Bogun F, Knight B, Weiss R, Bahu M, Goyal R, Harvey M, Daoud E, Man K C, Strickberger S A, Morady F
Department of Internal Medicine, University of Michigan Medical Center, Ann Arbor 48109-0022, USA.
J Am Coll Cardiol. 1996 Oct;28(4):1000-4. doi: 10.1016/s0735-1097(96)00258-6.
The purpose of this study was to assess the clinical efficacy of radiofrequency ablation of the slow pathway in patients with documented but noninducible paroxysmal supraventricular tachycardia (PSVT) who have evidence of dual atrioventricular (AV) node pathways.

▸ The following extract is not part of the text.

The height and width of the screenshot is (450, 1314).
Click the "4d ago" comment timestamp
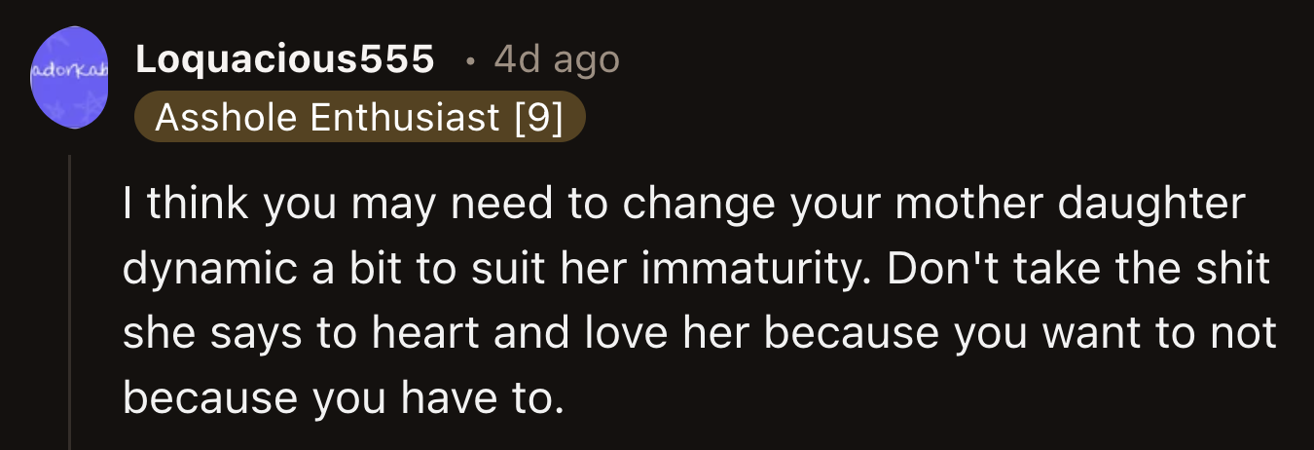point(556,60)
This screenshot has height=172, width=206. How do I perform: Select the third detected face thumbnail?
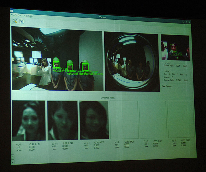coord(94,120)
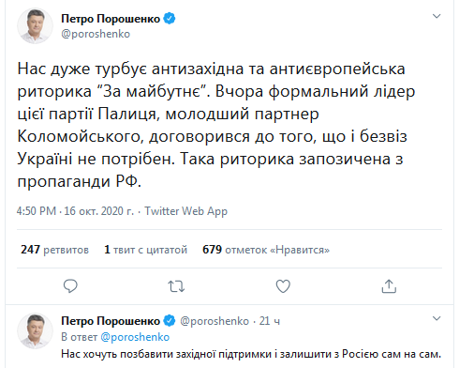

Patients with a documented history of PSVT at times do not have inducible PSVT in the electrophysiology laboratory. Because dual AV node pathways serve as the substrate for AV node reentrant tachycardia (AVNRT), ablation of the slow pathway potentially may be useful in these patients.
The subjects in this prospective study were seven consecutive patients who underwent an electrophysiologic procedure because of documented PSVT and were found to have dual AV node physiology or inducible single AV node echo beats, but no inducible PSVT despite the administration of isoproterenol and atropine. Their mean (+/- SD) age was 33 +/- 13 years, and they had been symptomatic for 12 +/- 12 years. The frequency of the episodes of PSVT ranged from > or = 1/day to 1/month. The rate of the documented episodes ranged from 170 to 260 beats/min, and discrete P waves were not apparent. Slow pathway ablation was performed with 9 +/- 4 applications of radiofrequency energy using a combined anatomic and electrogram mapping approach.
All evidence of dual AV node pathways was eliminated in six patients, and dual AV node physiology remained present in one patient. During a mean follow-up period of 15 +/- 10 months (range 8 to 27), no patient had a recurrence of symptomatic tachycardia (success rate 95% confidence interval 65% to 100%).
Slow pathway ablation may be clinically useful in patients with documented but noinducible PSVT who have evidence of dual AV node pathways.
本研究旨在评估射频消融慢径路治疗有记录但不能诱发的阵发性室上性心动过速(PSVT)且有双房室(AV)结径路证据患者的临床疗效。
有PSVT记录病史的患者有时在电生理实验室不能诱发PSVT。由于双AV结径路是房室结折返性心动过速(AVNRT)的基础,消融慢径路可能对这些患者有用。
本前瞻性研究的受试者为7例连续患者,因有记录的PSVT接受电生理检查,发现有双AV结生理或可诱发的单个AV结回波,但尽管给予异丙肾上腺素和阿托品仍不能诱发PSVT。他们的平均(±标准差)年龄为33±13岁,有症状已12±12年。PSVT发作频率为≥1次/天至1次/月。记录的发作心率为170至260次/分钟,未见明显离散P波。采用解剖和电图联合标测方法,应用9±4次射频能量进行慢径路消融。
6例患者双AV结径路的所有证据均被消除,1例患者仍存在双AV结生理。在平均15±10个月(范围8至27个月)的随访期间,无患者出现症状性心动过速复发(成功率95%可信区间65%至100%)。
对于有记录但不能诱发的PSVT且有双AV结径路证据的患者,慢径路消融可能具有临床应用价值。